In conclusion, in this study, we explored the genetic correlations and causal relationships between VI and frailty using MR and LDSC. Our findings revealed significant genetic correlations between specific VI subtypes and frailty and provided evidence of bidirectional causal relationships. Specifically, visual disturbances, other types of cataracts, diabetic retinopathy, and age-related macular degeneration increased the risk of frailty, while frailty also increased susceptibility to VI.

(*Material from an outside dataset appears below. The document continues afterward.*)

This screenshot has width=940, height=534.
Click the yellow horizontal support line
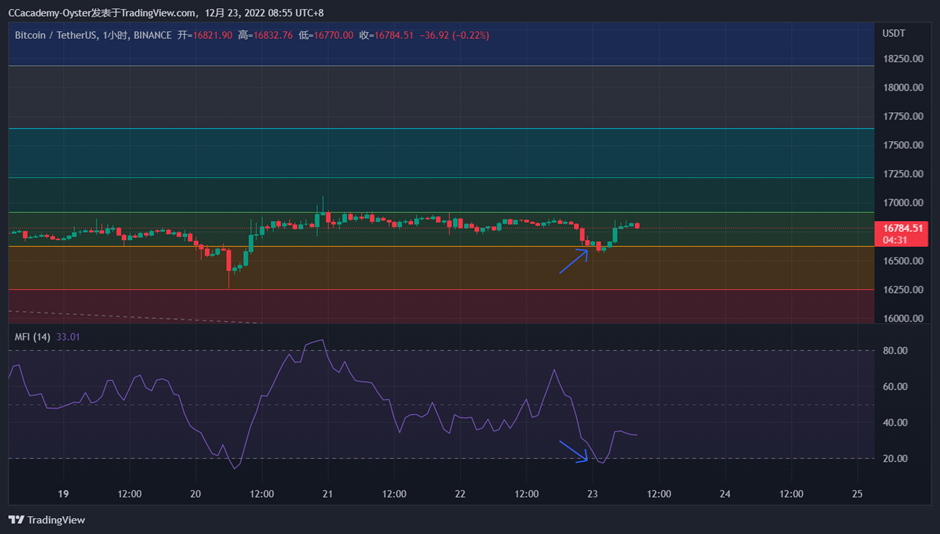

To summarize, this research provides evidence of genetic associations and causal effects between frailty and VI. Considering the fact that frailty and VI are often curable and interconnected illnesses, timely screening of elderly persons for VI and frailty can enhance their quality of life and minimize the course of disease and disability. Moreover, it is important to consider visual function as a potential risk factor for frailty and to regularly assess it in the context of geriatric care. Future research should stratify analyses by incorporating multiethnic cohorts, leveraging larger datasets with enhanced statistical power, and employing advanced methodological techniques. A more thorough investigation of the mechanisms of infirmity is crucial to discern the key pathways between visual impairment and infirmity.